The United Nations Convention on the Law of the Sea (UNCLOS), in force since 1994, defines the rights and obligations of nations (167 at present) with regard to the use of the world's oceans and their resources, and the protection of the marine and coastal environment. The UNCLOS also defines national marine jurisdiction on maritime territories and provides guidelines related to the use and management of marine environment and resources.

Sustainable use assessment, Global assessment (1st work programme)
leaching

The dissolution and movement of dissolved substances by water.

Europe and Central Asia assessment
leaf area index

The total area of green leaves per unit area of ground covered (FAO, 2018a).

Global assessment (1st work programme)
leakage

An environmentally damaging activity that is relocated elsewhere after being stopped locally.

Americas assessment
leakage effect

Phenomena whereby the reduction in emissions (relative to a baseline) in a jurisdiction/sector associated with the implementation of mitigation policy is offset to some degree by an increase outside the jurisdiction/sector through induced changes in consumption, production, prices, land use and/or trade across the jurisdictions/sectors. Leakage can occur at a number of levels, be it a project, state, province, nation or world region.

Global assessment (1st work programme)
learning (traditional and formal)

Learning refers to the process of knowledge and skills acquisition. Studies on learning have payed attention to the different ways people acquire knowledge, practices, and beliefs (i.e. imitation, copying, trial-and-error), but also to the dynamics of kn.

Global assessment (1st work programme)
learning (traditional and formal)

Learning refers to the process of knowledge and skills acquisition. Studies on learning have payed attention to the different ways people acquire knowledge, practices, and beliefs (i.e. imitation, copying, trial-and-error), but also to the dynamics of knowledge transmission, or the different sources from which knowledge, practices, and beliefs are passed from one individual to another (i.e. from parents, peers, teachers, prestigious peoples, media, etc.). Social learning is defined as the acquisition of new information by copying others, and it is a key human strategy that allows for the accumulation of culturally transmitted knowledge.

Sustainable use assessment
legal and regulatory instrument

see “Policy instruments”.

Sustainable use assessment
legal pluralism

Legal pluralism is a sensitizing concept for situations in which people draw upon several legal systems, irrespective of their status within the state legal system.

Sustainable use assessment
level of resolution

Degree of detail captured in an analysis.
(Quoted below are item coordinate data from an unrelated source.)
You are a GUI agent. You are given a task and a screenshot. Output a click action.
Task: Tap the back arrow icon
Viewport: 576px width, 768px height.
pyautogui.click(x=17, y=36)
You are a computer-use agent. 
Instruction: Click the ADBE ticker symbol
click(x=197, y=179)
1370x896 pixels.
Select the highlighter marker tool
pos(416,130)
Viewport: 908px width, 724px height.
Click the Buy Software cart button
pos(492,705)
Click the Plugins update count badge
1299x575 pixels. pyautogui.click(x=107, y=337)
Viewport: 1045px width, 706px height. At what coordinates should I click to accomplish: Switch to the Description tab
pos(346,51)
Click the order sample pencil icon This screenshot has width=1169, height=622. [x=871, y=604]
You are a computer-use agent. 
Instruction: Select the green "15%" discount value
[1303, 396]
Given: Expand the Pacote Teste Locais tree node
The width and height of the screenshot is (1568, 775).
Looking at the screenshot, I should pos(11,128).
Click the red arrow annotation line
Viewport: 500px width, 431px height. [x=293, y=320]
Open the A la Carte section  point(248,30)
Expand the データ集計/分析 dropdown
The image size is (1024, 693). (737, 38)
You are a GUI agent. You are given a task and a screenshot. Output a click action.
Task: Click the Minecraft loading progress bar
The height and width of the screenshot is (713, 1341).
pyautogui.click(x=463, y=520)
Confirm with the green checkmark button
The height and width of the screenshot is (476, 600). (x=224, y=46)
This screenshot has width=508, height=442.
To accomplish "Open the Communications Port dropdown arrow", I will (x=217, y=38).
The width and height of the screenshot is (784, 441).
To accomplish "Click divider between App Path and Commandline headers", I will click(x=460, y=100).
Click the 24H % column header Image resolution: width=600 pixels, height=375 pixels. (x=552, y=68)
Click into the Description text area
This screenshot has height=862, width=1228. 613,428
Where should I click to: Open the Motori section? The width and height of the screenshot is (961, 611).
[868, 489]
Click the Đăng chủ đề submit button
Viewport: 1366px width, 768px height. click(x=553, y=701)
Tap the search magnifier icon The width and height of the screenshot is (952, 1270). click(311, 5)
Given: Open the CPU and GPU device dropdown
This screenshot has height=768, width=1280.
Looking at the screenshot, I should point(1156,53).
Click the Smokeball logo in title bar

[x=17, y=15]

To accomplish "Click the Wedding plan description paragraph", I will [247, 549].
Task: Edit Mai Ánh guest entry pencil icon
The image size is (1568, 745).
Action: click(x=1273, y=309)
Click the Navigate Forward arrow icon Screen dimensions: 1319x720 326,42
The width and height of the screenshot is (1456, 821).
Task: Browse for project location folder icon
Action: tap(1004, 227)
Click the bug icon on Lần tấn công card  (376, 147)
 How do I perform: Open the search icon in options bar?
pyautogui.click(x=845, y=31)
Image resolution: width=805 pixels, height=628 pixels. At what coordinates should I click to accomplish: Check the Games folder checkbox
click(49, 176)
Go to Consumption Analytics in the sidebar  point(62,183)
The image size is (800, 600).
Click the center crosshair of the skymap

A high level of resolution implies a highly detailed analysis, usually associated with finer spatial and temporal scales. A low level of resolution implies a less detailed analysis, usually associated with coarser spatial and temporal scales.

Asia-Pacific assessment
life frames of nature’s values

Frames that illustrate the in which people conceptualise how nature matters. Life frames mediate between ways of being/living and the prioritization of different sets of broad and specific values. The four archetypes of living from, living in, living with and living as nature are not mutually exclusive. They offer a range of sources-of-concern for nature that can overlap or be emphasized in diverse contexts (section 2.2.6).

Values assessment
limestone karsts

Referred to simply as karsts are sedimentary rock outcrops that consist primarily of calcium carbonate.

Asia-Pacific assessment
linguistic uncertainty

Imprecise meaning of words, including vagueness and ambiguity.

Scenarios and models assessment
livelihood diversification

Livelihood diversification is defined as the process by which rural families construct a diverse portfolio of activities and social support capabilities in their struggle for survival and in order to improve their standards of living”.

Sustainable use assessment
livelihood resilience

The capacity of all people across generations to sustain and improve their livelihood opportunities and well-being despite environmental, economic, social and political disturbances.